The Third Circuit may soon weigh in on whether a Rule 68 Offer of Judgment, made before a plaintiff moves for class certification, moots a proposed class action.
In Weitzner v. Sanofi Pasteur, Inc., Plaintiffs filed a proposed class action against Sanofi Pasteur, Inc. and Vaxserve, Inc., alleging violations of the Telephone Consumer Protection Act (TCPA). Two years after commencement of the action—but before Plaintiffs moved for class certification—Defendants served Offers of Judgment under Rule 68 of the Federal Rules of Civil Procedure, offering Plaintiffs the maximum relief available under the TCPA were they to prevail. When Plaintiffs failed to respond, Defendants moved to dismiss under Rule 12(b)(1) on grounds that the offers mooted the claims.
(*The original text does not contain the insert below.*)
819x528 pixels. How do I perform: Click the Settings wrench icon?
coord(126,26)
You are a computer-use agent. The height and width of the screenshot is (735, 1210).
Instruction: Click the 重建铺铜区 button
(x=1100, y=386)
The district court denied Defendants’ motion but certified, for immediate appeal, whether an unaccepted offer of judgment in a putative class action, when the offer is made before plaintiff moves for class certification, moots plaintiff’s entire claim, including the proposed class claims. In certifying the question, the district court noted that although the Third Circuit in Weiss v. Regal Collections, 385 F.3d 337 (3d Cir. 2004), held that Rule 68 offers do not moot class claims, the Supreme Court in Genesis Healthcare Corp v. Symczyk, 133 S. Ct. 1523 (2013), rejected the applicability of three of the cases on which Weiss relied to the question of whether an FLSA collective action is justiciable when the lone plaintiff’s individual claim becomes moot.
We will keep a close eye on whether the Third Circuit certifies this question for interlocutory appeal. The potential to moot class claims with an offer of judgment would be a powerful tool should it be available to class action defendants.